This is more of a question as to how exchanges actually work and some general thoughts I have, specific to BTC but really can apply to any cryptocurrency.
I’ve found at certain times I would like to either make a large purchase of BTC or a sale for fiat, and my only good option is to go to an exchange. This got me thinking, how do exchanges actually deal with this? Do they just keep a huge number of BTC around for buyers, and a large sum of fiat for sellers? I would think this has to be the case to execute the trade quickly, and they need to adjust this buffer based on the market.
Is there a way to make such a thing decentralized? The decentralized exchange would need to keep BTC and fiat laying around in the system, owned by the ‘exchange’ somehow.
One thing Bisq provides is a good throttle to avoid making emotional trading decisions.
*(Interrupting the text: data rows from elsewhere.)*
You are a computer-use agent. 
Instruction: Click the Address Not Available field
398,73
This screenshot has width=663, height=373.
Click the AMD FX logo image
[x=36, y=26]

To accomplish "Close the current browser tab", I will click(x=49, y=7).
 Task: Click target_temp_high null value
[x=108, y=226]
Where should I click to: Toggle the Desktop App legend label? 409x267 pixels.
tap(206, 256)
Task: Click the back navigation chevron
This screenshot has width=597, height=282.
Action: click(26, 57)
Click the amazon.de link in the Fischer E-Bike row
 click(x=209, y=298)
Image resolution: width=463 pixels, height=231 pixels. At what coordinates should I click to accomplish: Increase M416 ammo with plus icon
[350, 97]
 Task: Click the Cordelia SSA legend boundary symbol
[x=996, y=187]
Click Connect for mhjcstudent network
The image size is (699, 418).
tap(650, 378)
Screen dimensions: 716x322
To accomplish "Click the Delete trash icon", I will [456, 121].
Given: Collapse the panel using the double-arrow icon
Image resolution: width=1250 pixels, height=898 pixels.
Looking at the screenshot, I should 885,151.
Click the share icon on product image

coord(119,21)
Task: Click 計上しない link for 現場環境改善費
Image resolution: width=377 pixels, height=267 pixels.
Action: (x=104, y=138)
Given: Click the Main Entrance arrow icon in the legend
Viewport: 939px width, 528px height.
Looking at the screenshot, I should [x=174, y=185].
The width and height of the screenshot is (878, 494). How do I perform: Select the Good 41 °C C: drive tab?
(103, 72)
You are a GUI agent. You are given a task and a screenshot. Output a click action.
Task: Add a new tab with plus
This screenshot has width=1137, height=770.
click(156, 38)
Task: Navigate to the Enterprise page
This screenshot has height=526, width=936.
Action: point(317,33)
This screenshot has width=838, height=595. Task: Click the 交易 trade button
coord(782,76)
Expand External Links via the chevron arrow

It takes some time to find and complete an offer, and you have a transaction limit. Since trades are not automated, there is also so many trades a human can do. But I find this eats a lot of human time. I would love to see Bisq evolve into something that can handle high volumes and more automation.
I would envision something like telling Bisq: Here is $50k and I am willing to spend between X and Y per Bitcoin over a time range. Go find and fulfill all the orders. Maybe an API could be provided for people to write scripts with this logic.
I see the other threads about fiat transfers being hard to automate, but I think that will come eventually.